La selección de Rusia se produjo a pesar de la ausencia del primer ministro Vladimir Putin, aunque su influencia tuvo un impacto en los 22 votantes del comité ejecutivo de la FIFA que lo eligieron por encima de Inglaterra, España-Portugal y Holanda-Bélgica.
Qatar será el país más pequeño que organiza un Mundial, y el primero del Medio Oriente, pero cuenta con un poder económico inigualable. Su candidatura superó las preocupaciones por el calor del desierto.
EEUU. y Australia eran los favoritos junto con Qatar. Corea del Sur y Japón también perdieron en la votación.
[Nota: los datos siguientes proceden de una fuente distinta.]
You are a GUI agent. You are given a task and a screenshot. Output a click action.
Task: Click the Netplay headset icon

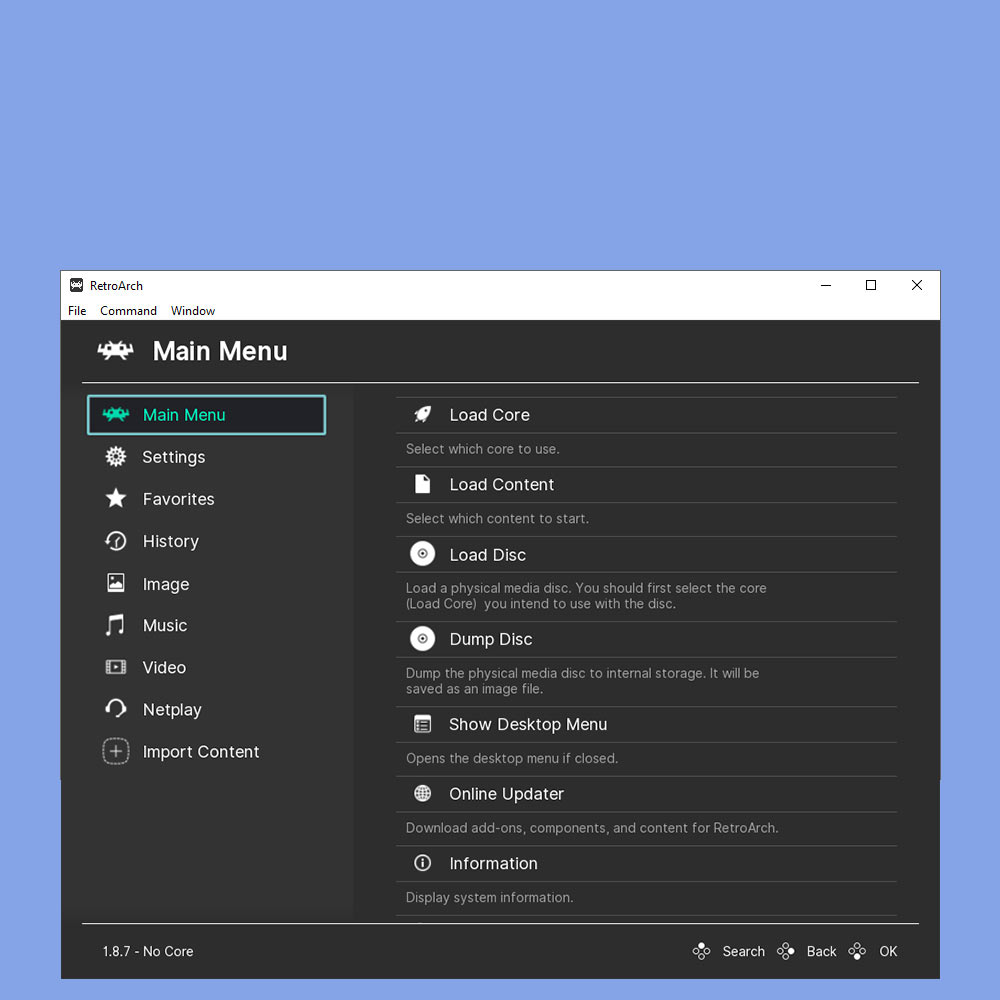click(x=116, y=709)
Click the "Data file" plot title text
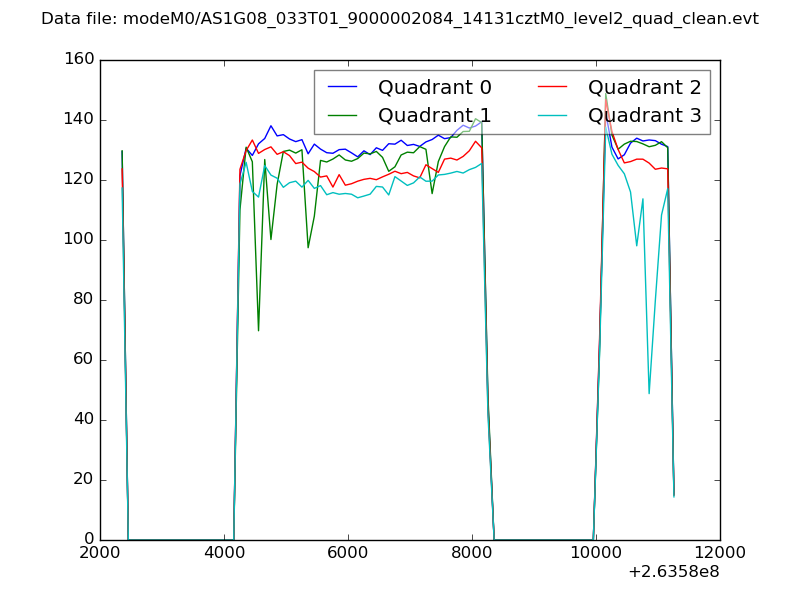 [399, 19]
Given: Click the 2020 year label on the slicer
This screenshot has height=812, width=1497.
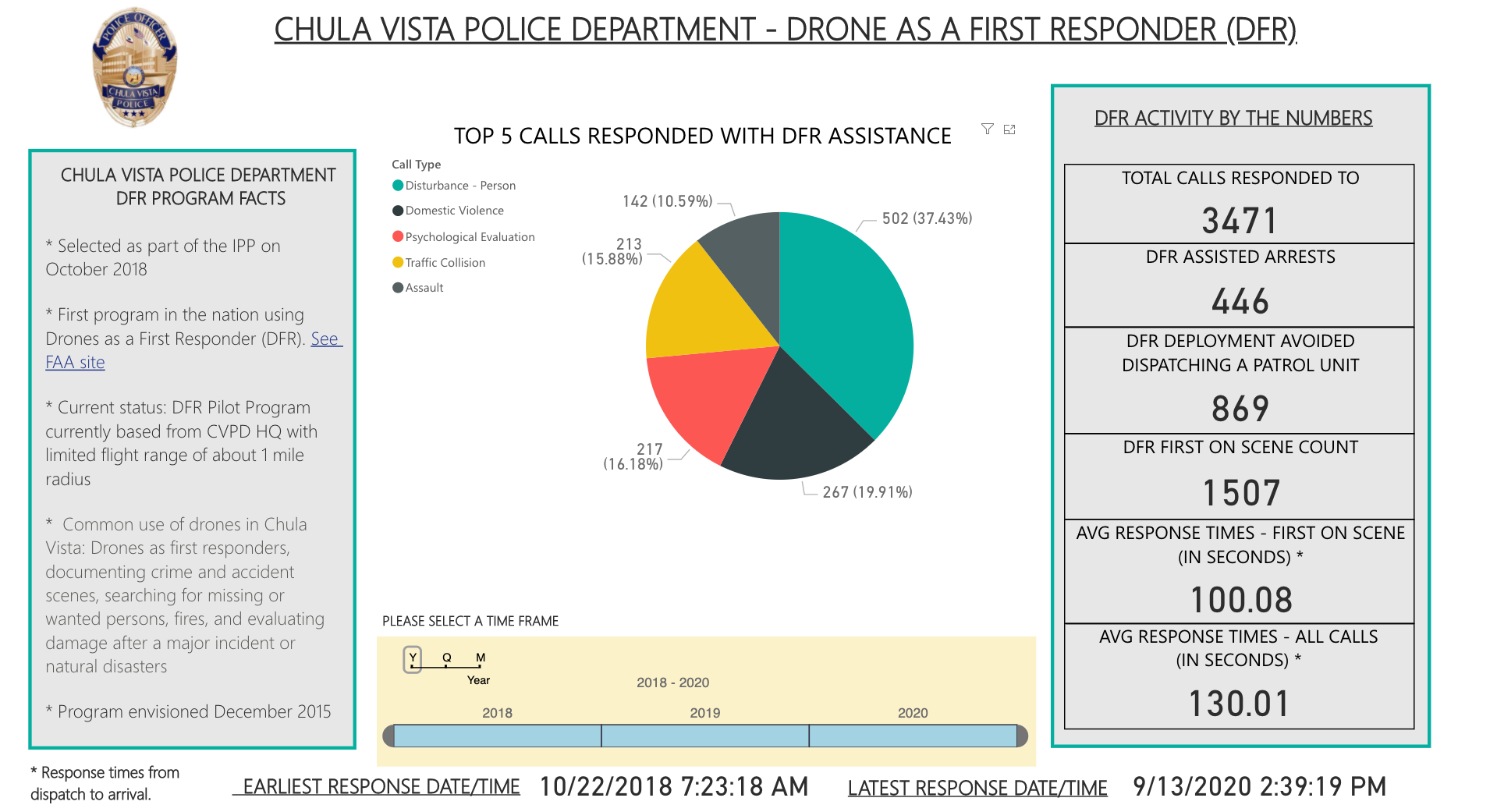Looking at the screenshot, I should pyautogui.click(x=913, y=712).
“Nos vamos a territorios nuevos”, comentó el presidente de la FIFA, Joseph Blatter.
Luego de tres días de ansiedad en los que Inglaterra envió al primer ministro David Cameron y a David Beckham para cabildear, y Estados Unidos contó con el ex presidente Bill Clinton, ninguno pudo competir con la novedad que prometieron Qatar y Rusia.
“Gracias por creer en el cambio”, dijo el emir de Qatar, el jeque Hamad bin Khalifa Al-Thani.
Qatar realizará el Mundial en Doha y sus alrededores, en medio del calor del verano, pero prometió contar con tecnología para enfriar los estadios y las zonas donde se reúnen los aficionados a ver los partidos.
Tras la eliminación de Australia, Japón y Corea del Sur, el duelo final fue entre Estados Unidos —que prometió grandes ganancias en un mercado en crecimiento— y el nuevo territorio en la región del Golfo, que cuenta con inagotables recursos del petróleo a pesar de la crisis financiera mundial.
Los qataríes y otros, incluyendo obreros del sur de Asia, empezaron a festejar de inmediato en las calles cerca del frente marítimo de Doha.
Qatar le había pedido a la FIFA que hiciera una “osada apuesta” e insistió que el calor del desierto no será un problema.